= TEXTO DE LECTURA =
————————

Otro rasgo característico es la falta de inversión en bienes de producción y de capital (excluidos los del rubro construcción); así como la inexistencia de crédito público (no hace falta recordar que era el monarca el que vivía del crédito de sus súbditos y no al revés. En estas condiciones, el acrecentamiento y acumulación de capital se canaliza a través de lo que hoy llamaríamos servicios (comerciales y financieros), y de lo que parece ser su consecuencia inevitable, de cualquier época, esto es, la especulación, en especial la renta de la propiedad inmueble.
En fin, y contradiciendo la "ley" genérica establecida por Sombart, la empresa rioplatense es más bien de tipo individual con escaso empleo de mano de obra (ella es mixta, es decir, asalariada y también de servicio, la Mita; y de esclavitud); extensiva en la explotación de los recursos y riquezas naturales, a la vez que intensiva en los servicios.

————————

= DATOS REGISTRADOS =
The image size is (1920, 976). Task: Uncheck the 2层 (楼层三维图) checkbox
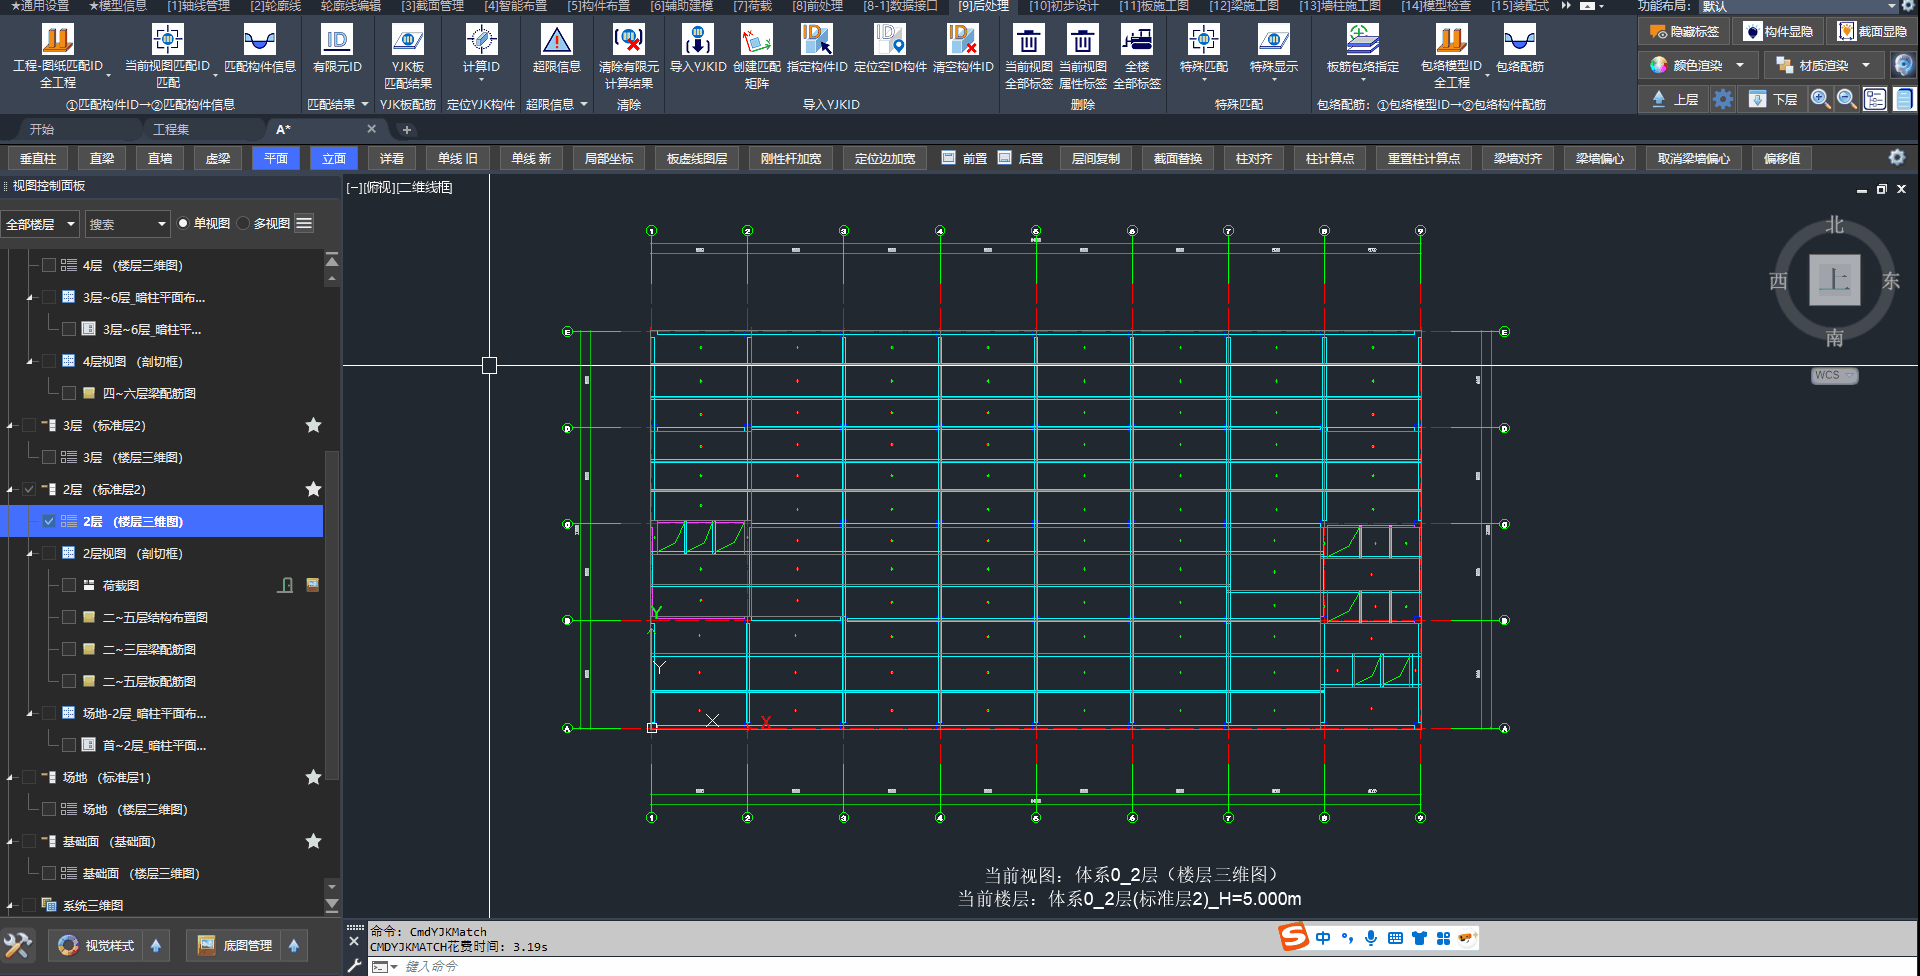(x=49, y=521)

————————

= QUÉ SE PIDE =
¿Puedes extraer íntegro y sin ningún cambio el texto sobre la economía rioplatense?

= RESULTADO =
Otro rasgo característico es la falta de inversión en bienes de producción y de capital (excluidos los del rubro construcción); así como la inexistencia de crédito público (no hace falta recordar que era el monarca el que vivía del crédito de sus súbditos y no al revés. En estas condiciones, el acrecentamiento y acumulación de capital se canaliza a través de lo que hoy llamaríamos servicios (comerciales y financieros), y de lo que parece ser su consecuencia inevitable, de cualquier época, esto es, la especulación, en especial la renta de la propiedad inmueble.
En fin, y contradiciendo la "ley" genérica establecida por Sombart, la empresa rioplatense es más bien de tipo individual con escaso empleo de mano de obra (ella es mixta, es decir, asalariada y también de servicio, la Mita; y de esclavitud); extensiva en la explotación de los recursos y riquezas naturales, a la vez que intensiva en los servicios.